* [Task to carry out]: Only an exact copy is wanted: the lines from the one holding "Where should I" through the last line below, minus the pictures.

* [Collected data entries]:
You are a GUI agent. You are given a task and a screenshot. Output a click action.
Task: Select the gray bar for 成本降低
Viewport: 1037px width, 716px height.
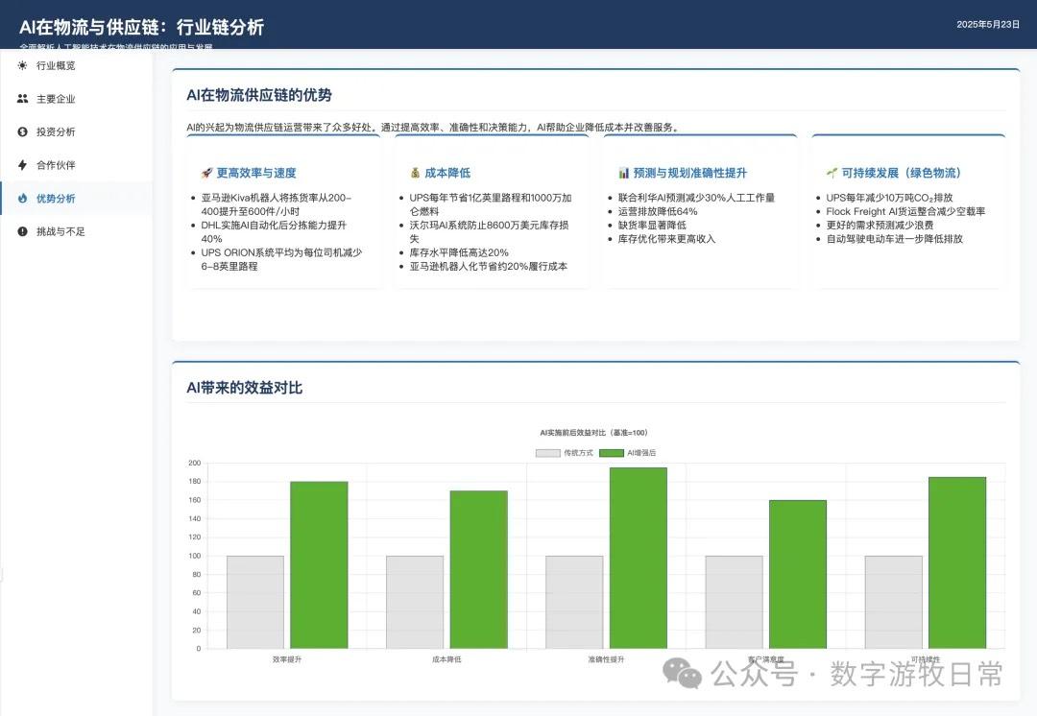pos(415,602)
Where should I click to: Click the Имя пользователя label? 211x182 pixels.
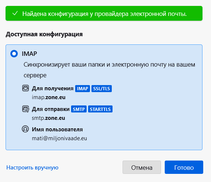pos(57,129)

* [Reply]:
Where should I click to: Click the Имя пользователя label? 211x182 pixels.
pos(57,129)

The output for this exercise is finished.